**Data in this exercise:**

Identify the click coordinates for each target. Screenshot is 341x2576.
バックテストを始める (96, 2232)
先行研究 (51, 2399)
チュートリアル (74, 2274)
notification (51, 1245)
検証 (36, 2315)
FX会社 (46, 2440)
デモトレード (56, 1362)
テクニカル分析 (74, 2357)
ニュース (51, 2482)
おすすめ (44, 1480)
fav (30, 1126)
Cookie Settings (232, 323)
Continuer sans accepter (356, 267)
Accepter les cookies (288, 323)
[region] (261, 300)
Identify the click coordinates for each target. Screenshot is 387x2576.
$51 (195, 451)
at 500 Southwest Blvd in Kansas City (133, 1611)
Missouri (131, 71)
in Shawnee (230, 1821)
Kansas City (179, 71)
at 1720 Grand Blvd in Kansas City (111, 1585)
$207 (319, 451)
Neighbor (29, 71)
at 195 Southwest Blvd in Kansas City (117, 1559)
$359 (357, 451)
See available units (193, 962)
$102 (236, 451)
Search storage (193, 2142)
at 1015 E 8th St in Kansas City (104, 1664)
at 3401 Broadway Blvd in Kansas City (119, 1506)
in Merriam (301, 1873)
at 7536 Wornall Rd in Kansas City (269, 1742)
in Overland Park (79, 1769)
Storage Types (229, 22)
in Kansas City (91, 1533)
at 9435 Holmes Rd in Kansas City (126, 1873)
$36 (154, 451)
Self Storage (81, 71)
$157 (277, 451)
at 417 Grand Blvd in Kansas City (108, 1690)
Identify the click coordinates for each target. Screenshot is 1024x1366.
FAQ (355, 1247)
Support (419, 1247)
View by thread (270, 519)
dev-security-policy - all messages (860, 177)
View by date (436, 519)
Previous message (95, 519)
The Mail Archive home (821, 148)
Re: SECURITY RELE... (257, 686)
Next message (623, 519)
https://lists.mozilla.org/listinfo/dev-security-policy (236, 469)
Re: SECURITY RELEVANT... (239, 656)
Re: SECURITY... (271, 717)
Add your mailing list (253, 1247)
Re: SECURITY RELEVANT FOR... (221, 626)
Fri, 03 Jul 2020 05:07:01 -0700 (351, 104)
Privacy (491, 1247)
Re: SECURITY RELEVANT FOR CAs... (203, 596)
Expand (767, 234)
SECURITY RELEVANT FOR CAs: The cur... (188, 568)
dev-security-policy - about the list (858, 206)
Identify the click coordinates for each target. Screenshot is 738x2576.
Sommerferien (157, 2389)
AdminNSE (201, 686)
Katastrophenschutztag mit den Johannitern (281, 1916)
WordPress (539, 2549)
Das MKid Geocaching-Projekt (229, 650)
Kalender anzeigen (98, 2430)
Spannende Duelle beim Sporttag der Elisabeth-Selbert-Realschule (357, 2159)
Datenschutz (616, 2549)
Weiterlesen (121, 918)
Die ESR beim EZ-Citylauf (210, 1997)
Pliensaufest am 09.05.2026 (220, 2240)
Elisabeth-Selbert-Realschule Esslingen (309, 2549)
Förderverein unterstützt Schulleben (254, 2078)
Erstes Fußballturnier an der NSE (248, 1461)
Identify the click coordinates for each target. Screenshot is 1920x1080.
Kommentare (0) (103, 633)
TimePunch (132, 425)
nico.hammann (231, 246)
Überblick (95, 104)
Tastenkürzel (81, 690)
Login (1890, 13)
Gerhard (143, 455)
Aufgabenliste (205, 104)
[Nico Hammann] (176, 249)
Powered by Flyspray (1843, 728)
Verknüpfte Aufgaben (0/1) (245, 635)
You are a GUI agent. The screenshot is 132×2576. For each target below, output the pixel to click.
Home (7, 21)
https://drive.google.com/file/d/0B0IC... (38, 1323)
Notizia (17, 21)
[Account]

**Your objective:** Every line in the listing above that mentions "coordinates" should be returned.

**Problem solution:**
Identify the click coordinates for each target. Screenshot is 341x2576.
Identify the click coordinates for each target. Screenshot is 387x2576.
Identify the click coordinates for each target. Screenshot is 1024x1366.
Identify the click coordinates for each target. Screenshot is 738x2576.
Identify the click coordinates for each target. Screenshot is 1920x1080.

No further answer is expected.